So, it sounds like you have about 100 ppm alkalinity and 5 gal of sparging water?  Adding the acid to the sparging water is a good idea in that it helps reduce that tannin extraction potential and it reduces the pH of the wort in the kettle slightly.  Both aspects could be an improvement if the sparging and wort pH have been too high in the past.  Its a small addition, it won't affect flavor and its good insurance.

1092
All Grain Brewing / Re: astringency
« on: January 02, 2013, 11:03:50 AM »
I have another theory on astringency in wort and beer.  With the make up of Red's water, this may be a candidate.

Tannins are the predominant cause of astringency in brewing.  They are complex organic molecules that can complex with metal ions and precipitate out of solution.  They also complex with proteins. 

For the past several years, I was confused as to why my morning cup of tea tasted better at work than at home.  At home I have RO water in the kitchen and at work I have typical Midwestern hard water.  On the outset, I assumed that RO water would make better tea since it has very little alkalinity.  But invariably, the tea made with the hard tap water was smoother and less astringent even though they are otherwise identical (temp, teabag, etc). 

The other week I was reminded of the fact that tannins and metal ions will complex and then it hit me that was what was missing in the RO water.  So, I did a quick and unscientific experiment to see if adding calcium to my RO water would make better tasting tea.  Before adding the teabag, I dropped in a few pearls of calcium chloride to see if I thought there was a taste improvement.  In my opinion, there was! 
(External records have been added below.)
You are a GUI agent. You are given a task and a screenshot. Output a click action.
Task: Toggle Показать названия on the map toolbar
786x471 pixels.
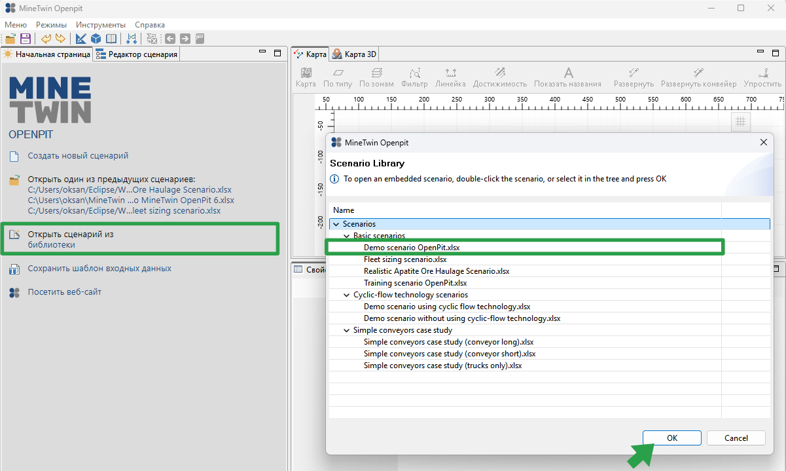click(568, 78)
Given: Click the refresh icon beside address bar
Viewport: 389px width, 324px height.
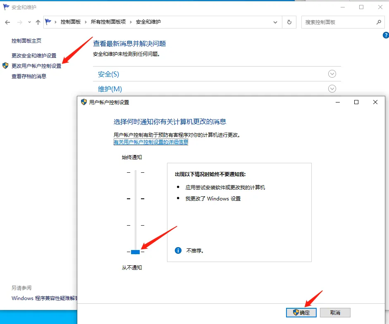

With this unscientific result, I now need to perform a more scientific analysis of this effect and its perceptions.  Calcium chloride is the obvious choice since calcium is moderately flavorless.  Gypsum is a candidate, but sulfate introduces its own flavor.   Chalk doesn't dissolve adequately, so its out.  Magnesium is out too since it adds too much flavor at high concentrations.  I figure I'll mix up a couple of CaCl solutions and brew up some strong teas.  With some triangle testing with a few subjects, I should be able to discern a cause and effect. 

So in Red's case, I think that the calcium content of his brewing water may have been too low to remove much of the tannin that is naturally present in wort. I look forward to hearing what Red has to say with regard to his typical mashing and sparging water calcium content. 

By the way, Polyclar will precipitate tannins too.     

1093
Ingredients / Re: Water Check - not Happy with "Pale Ale" profile
« on: January 01, 2013, 11:06:42 AM »
I am tempted to try Stone's water profile (with adjustments for pH if necessary) as stated in Koch's book:

30ppm Ca
12ppm Mg
85ppm Sulfate
40ppm Sodium

The low Ca and high Na are scary though.

When we toured Stone, the guide said that the tap water was blended with RO, 50:50. I am too lazy to look up the water profile for that part of the country, but they get a fair amount from the Colorado River, which is full of minerals. The profile above may be what they have in the HLT.

There was also a shipping pallet stacked high with a 50 Lb bags of Gypsum and Calcium Chloride. I assume they use those minerals to adjust for the beer they are brewing.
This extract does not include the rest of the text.